The prognosis of CCAM presenting in adulthood depends on its pathological features, and the potential for malignant transformation [6]. Due to the paucity of reported cases, treatment guidelines have not been formulated. However, most experts recommend surgical resection to confirm the diagnosis and reduce the risk of infection or malignant transformation (bronchioloalveolar carcinoma).

Bronchial atresia and CCAM usually involve the same lobe and, although it has been stated that congenital cysts of the lung are due to abnormal bronchial development, the exact embryological and physiopathological mechanism is uncertain [7]. We have only observed coexisting BA and CCAM in different lobes in a single case and cannot give definitive information relevant to the pathogenetic models and theories. However, these findings suggest new insights into the pathogenesis of congenital malformations of the lung. Moreover the presence of BA in a different lobe limits the surgical approach, and indicates the possible need for a second operation if there are unbroken complications.

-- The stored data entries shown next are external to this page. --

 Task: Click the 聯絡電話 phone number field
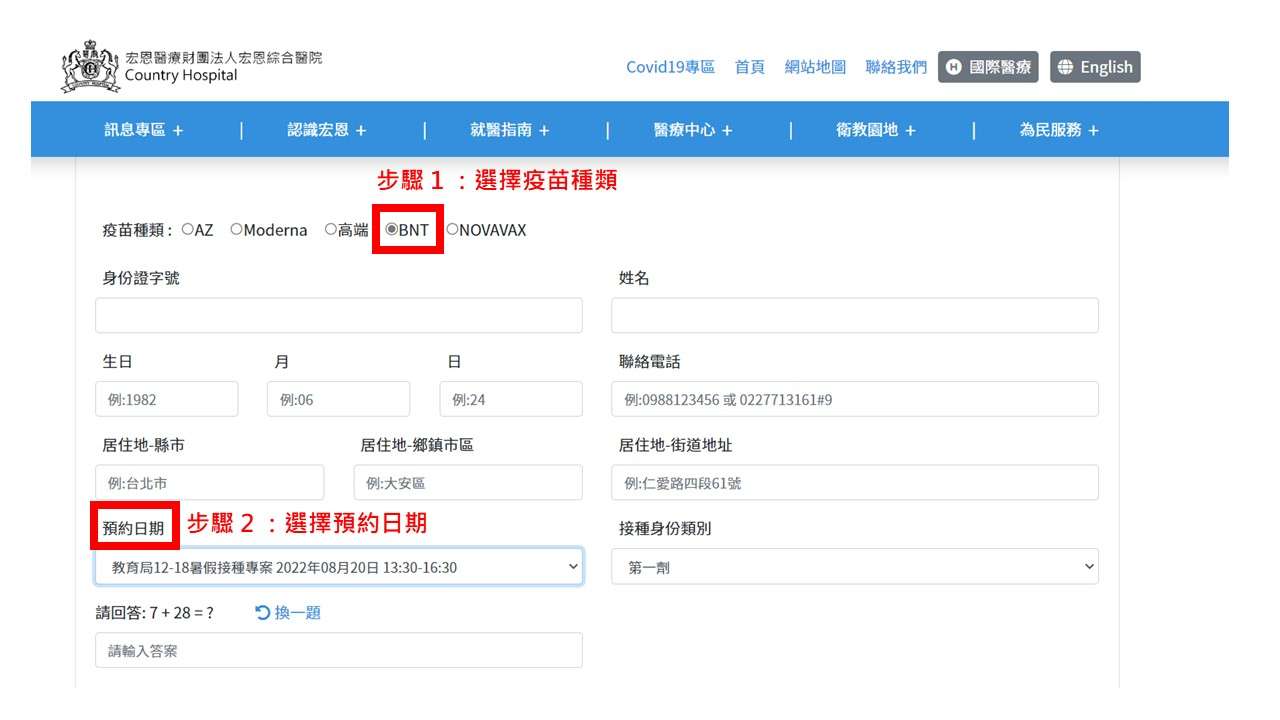[854, 399]
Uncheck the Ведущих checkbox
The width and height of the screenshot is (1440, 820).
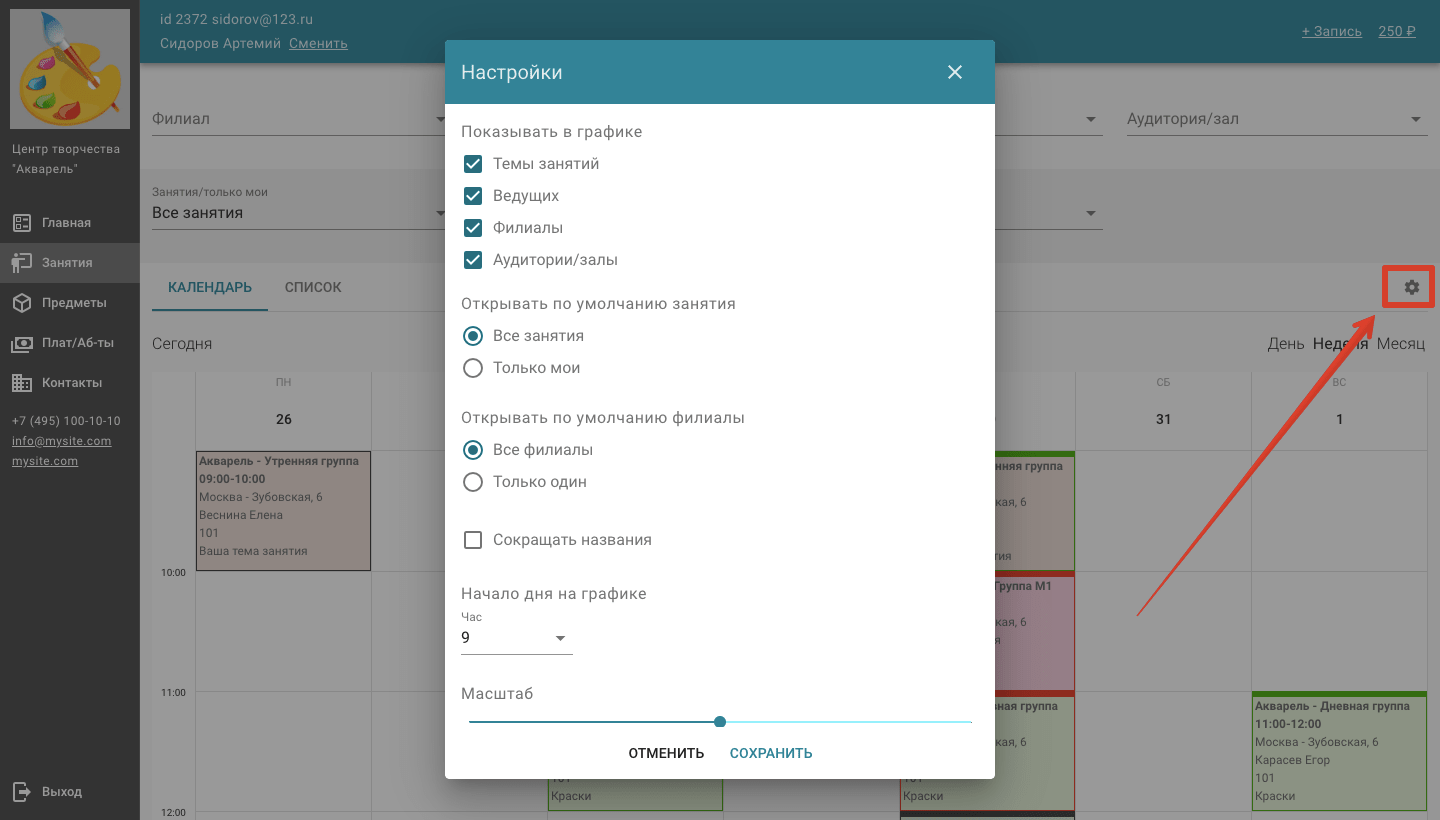click(x=473, y=196)
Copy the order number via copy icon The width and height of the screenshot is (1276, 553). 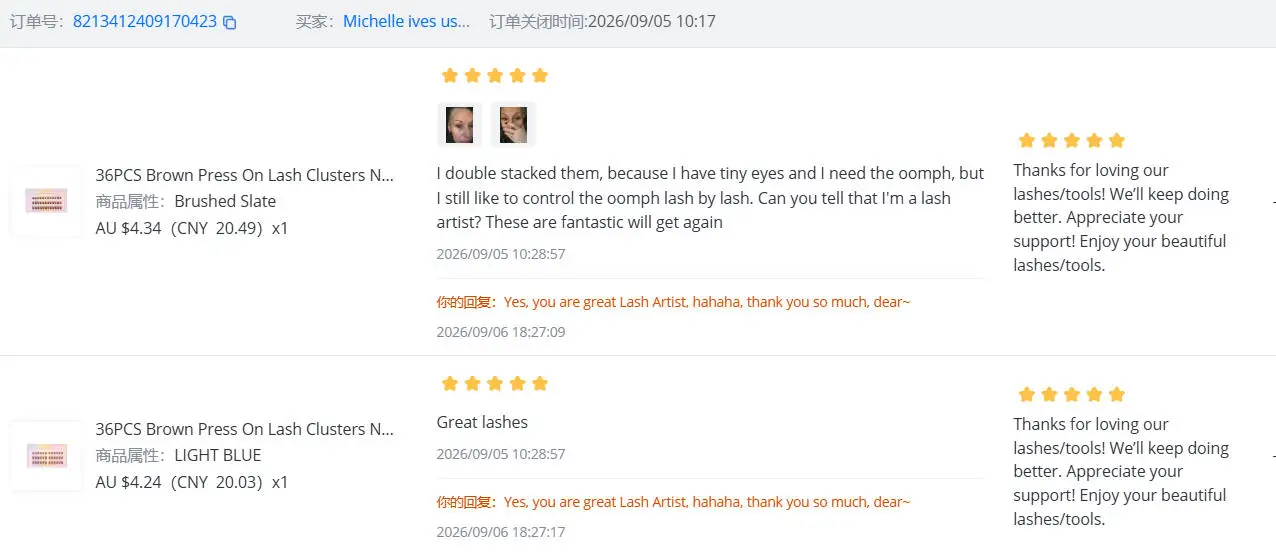click(x=230, y=22)
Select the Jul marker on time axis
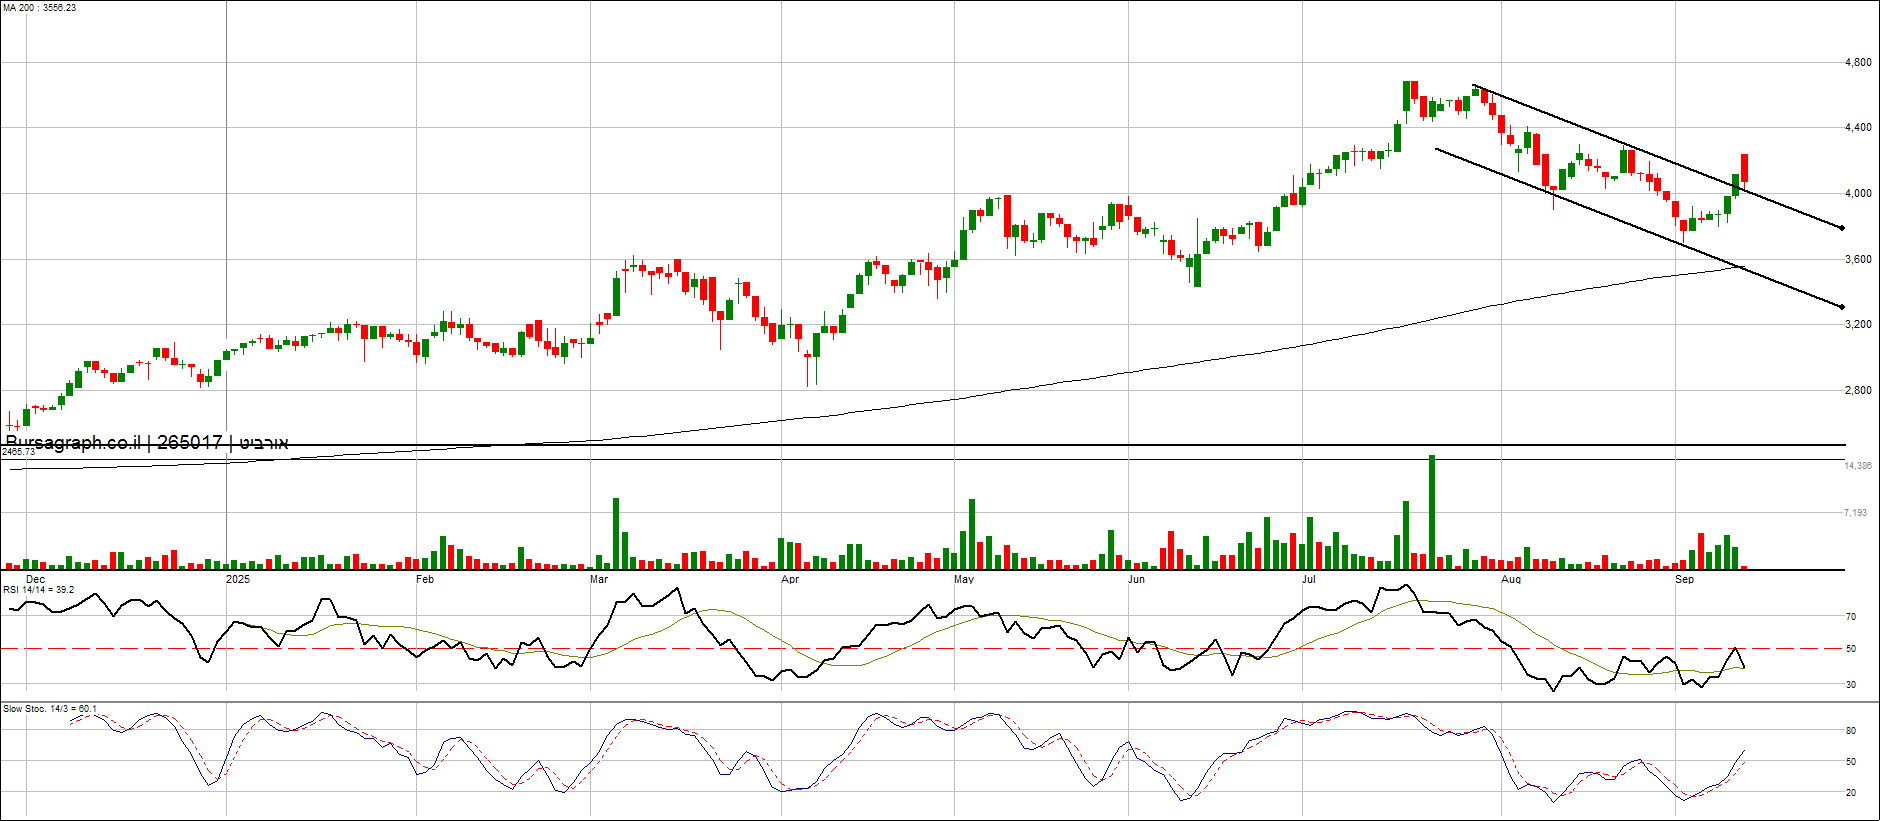The width and height of the screenshot is (1880, 821). pyautogui.click(x=1309, y=579)
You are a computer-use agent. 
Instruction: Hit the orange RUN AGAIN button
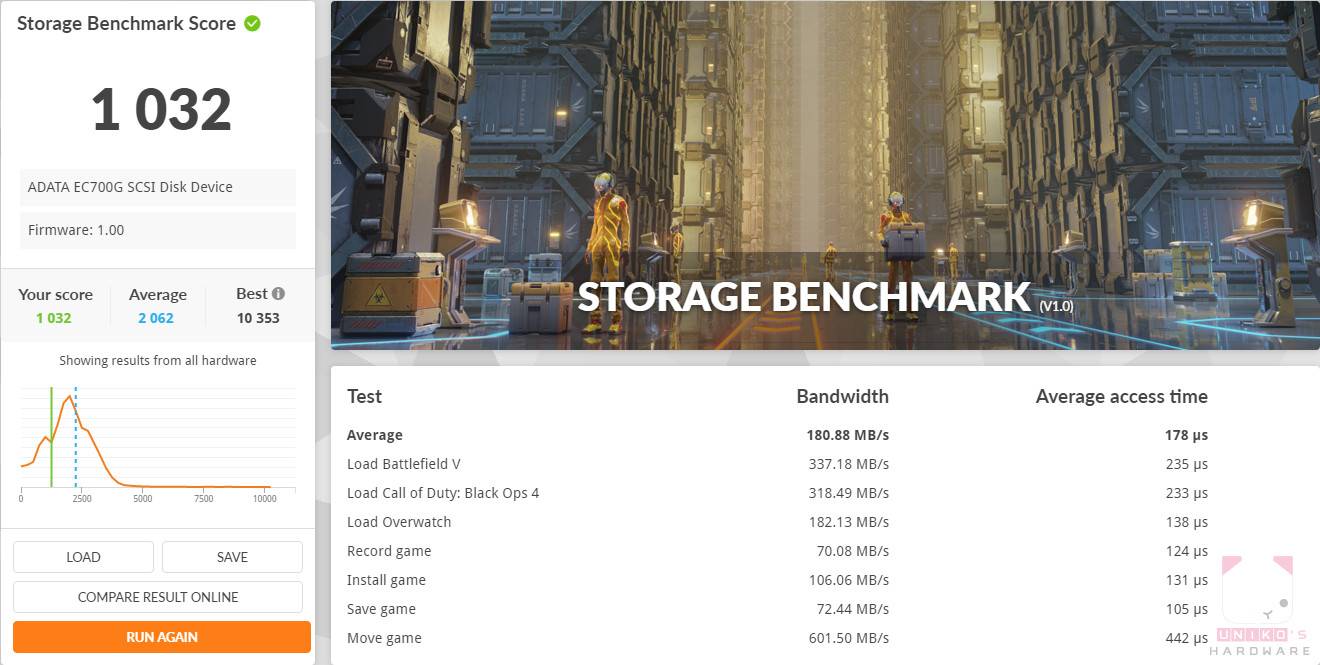162,637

The evaluation of cystic or multicystic lung disease in adults requires the consideration of a differential diagnosis and the investigation of acquired lesions, such as lung abscesses, cavitary neoplasms or inflammatory masses, bullous diseases, bronchiectases and post-inflammatory pneumatoceles. Clinical and histological correlations are essential in establishing a diagnosis but radiological studies can be definitive.

This is the first report of a diagnosis in adulthood of BA and CCAM with the involvement of different lobes.

Written informed consent was obtained from the patient for publication of this case report and accompanying images. A copy of the written consent is available for review by the Editor-in-Chief of this journal.